Find more resources on personality theory, cognitive functions, and what it means to understand yourself as an introvert in our complete MBTI General and Personality Theory Hub.
About the Author
Keith Lacy is an introvert who’s learned to embrace his true self later in life. After 20 years in advertising and marketing leadership, including running agencies and managing Fortune 500 accounts, Keith now channels his experience into helping fellow introverts understand their strengths and build fulfilling careers. As an INTJ, he brings analytical depth and authentic perspective to every article, drawing from both professional expertise and personal growth.
Frequently Asked Questions
What is the Dr. Peterson personality test?
The Dr. Peterson personality test most commonly refers to the Understand Myself assessment developed by Dr. Jordan Peterson and his research colleagues. It measures personality across the Big Five dimensions: Openness to Experience, Conscientiousness, Extraversion, Agreeableness, and Neuroticism. Unlike the MBTI, which assigns you to one of 16 types, this assessment places you on a continuous percentile scale for each dimension, giving you a more granular view of your personality profile relative to the general population.
How is Peterson’s test different from the Myers-Briggs?
Peterson’s assessment uses the Big Five framework, which is empirically derived from factor analysis of personality data and has strong scientific replication across cultures. The Myers-Briggs is built on Jungian typology and organizes personality into 16 discrete types using four dichotomies. MBTI goes deeper into cognitive architecture, describing how you process information through functions like Introverted Thinking or Extroverted Feeling. The Big Five is better at predicting behavioral outcomes across populations, while MBTI often provides richer narrative self-understanding. Many people find using both frameworks together more informative than relying on either alone.
Do introverts score low on Extraversion in the Big Five?
Generally yes, though the relationship isn’t perfectly one-to-one. People who identify as introverts typically score below the 50th percentile on Big Five Extraversion, which reflects lower sociability, lower assertiveness, and less sensitivity to social reward cues. That said, MBTI introversion and Big Five Extraversion measure related but not identical constructs. An MBTI introvert who is highly agreeable and emotionally expressive might score somewhat higher on Big Five Extraversion than a more reserved MBTI introvert, because the Big Five Extraversion dimension includes warmth and positive affect alongside sociability.

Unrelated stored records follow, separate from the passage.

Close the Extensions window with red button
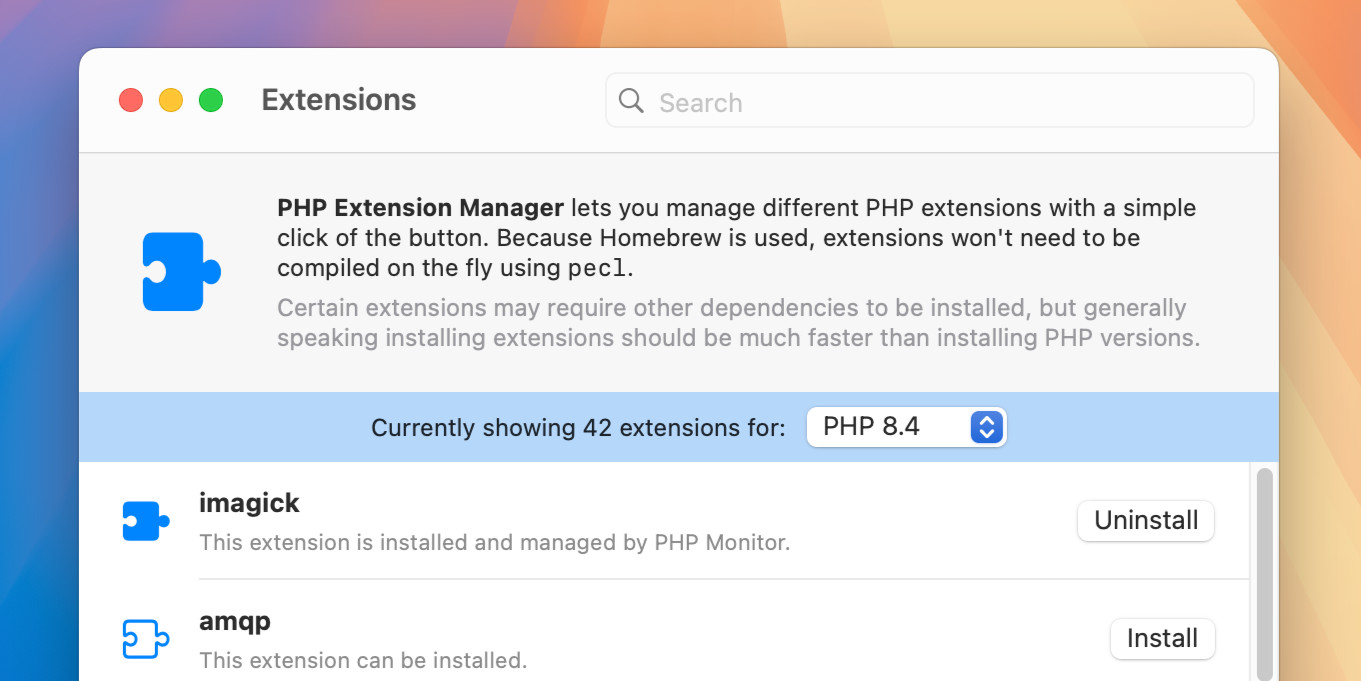The width and height of the screenshot is (1361, 681). click(131, 100)
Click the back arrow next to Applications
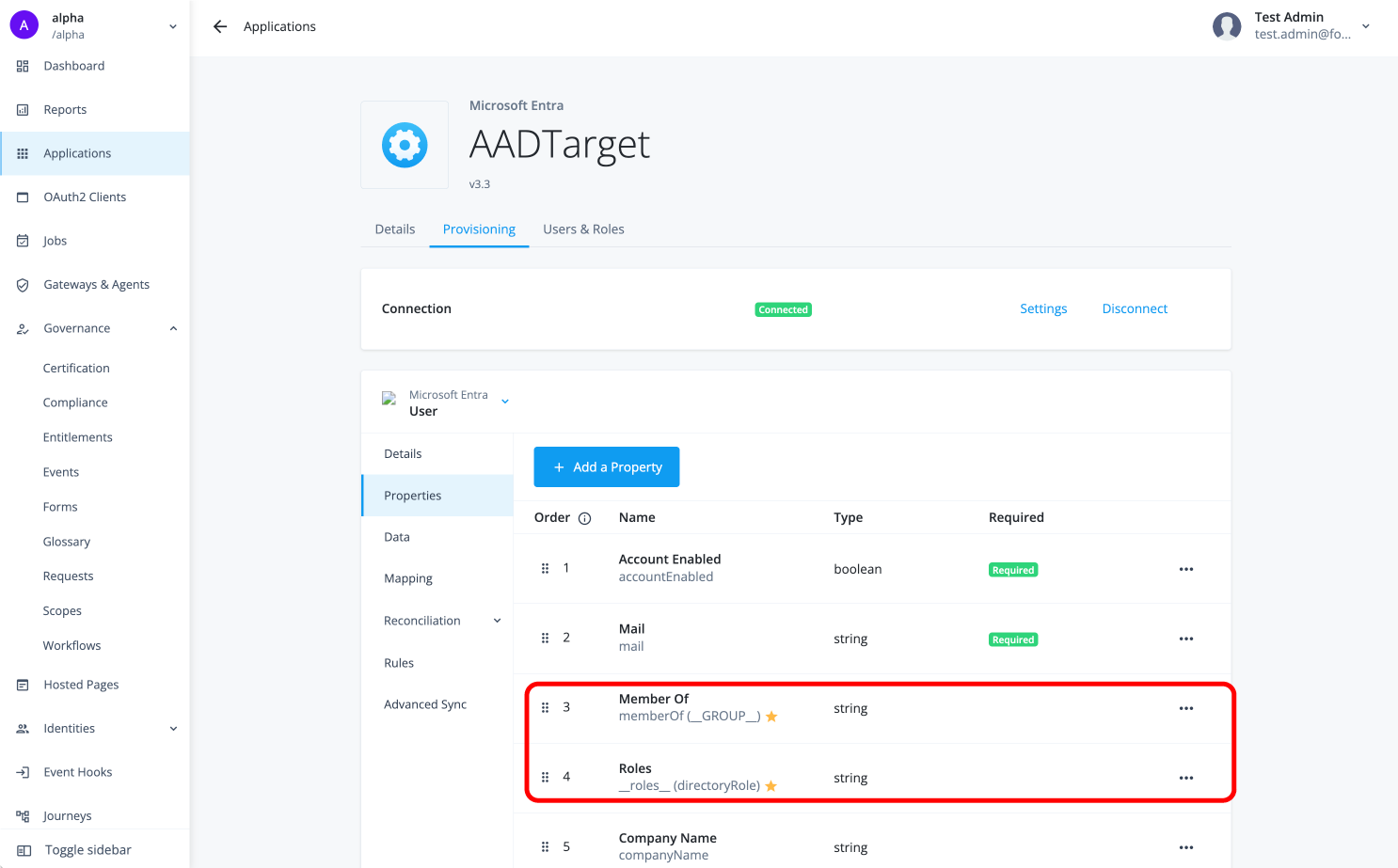 pos(219,26)
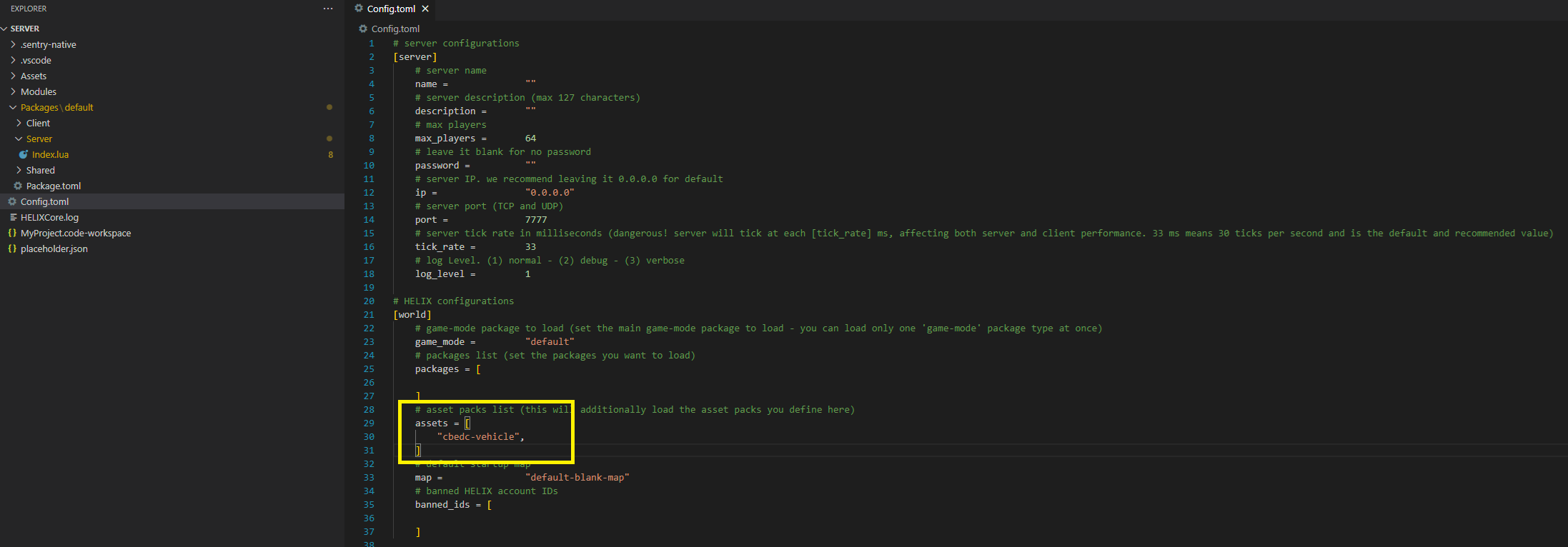Click the Lua file icon beside Index.lua
Screen dimensions: 1568x547
coord(24,154)
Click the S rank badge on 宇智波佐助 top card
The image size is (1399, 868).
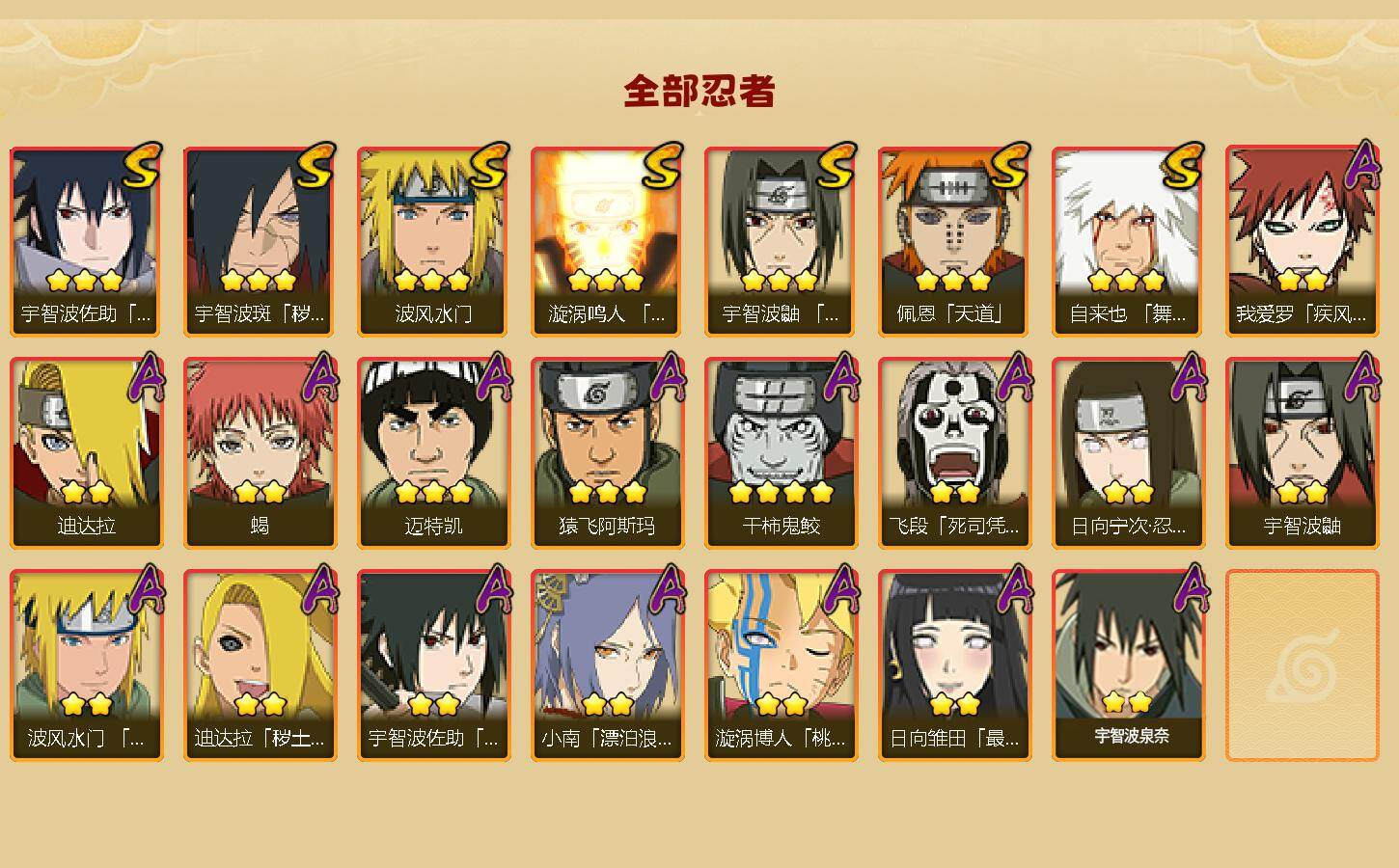(142, 165)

Is the Big Five personality test scientifically reliable?
The Big Five framework has stronger empirical support than most personality models available to the general public. Its factor structure has been replicated across dozens of cultures and languages, and its predictive validity for outcomes in career, relationships, and health is well-documented in peer-reviewed literature. Self-report instruments always carry some risk of bias, including social desirability effects and state-dependent responding, but the Big Five’s reliability is generally considered strong when the assessment is taken honestly and under stable conditions. Longer versions of the test, like Peterson’s 100-item Understand Myself assessment, tend to produce more reliable results than shorter free alternatives.
Can personality traits measured by Peterson’s test change over time?
Yes. While Big Five traits show meaningful heritability and stability across adulthood, they are not fixed. Conscientiousness tends to increase through the twenties and thirties as people take on more structured responsibilities. Agreeableness often increases with age. Neuroticism can decrease with deliberate effort, changed life circumstances, and therapeutic work. Peterson’s own framework emphasizes that accurate self-knowledge is the precondition for meaningful development, not a reason for resignation. Understanding your current profile gives you a baseline from which genuine change becomes possible, rather than a permanent label.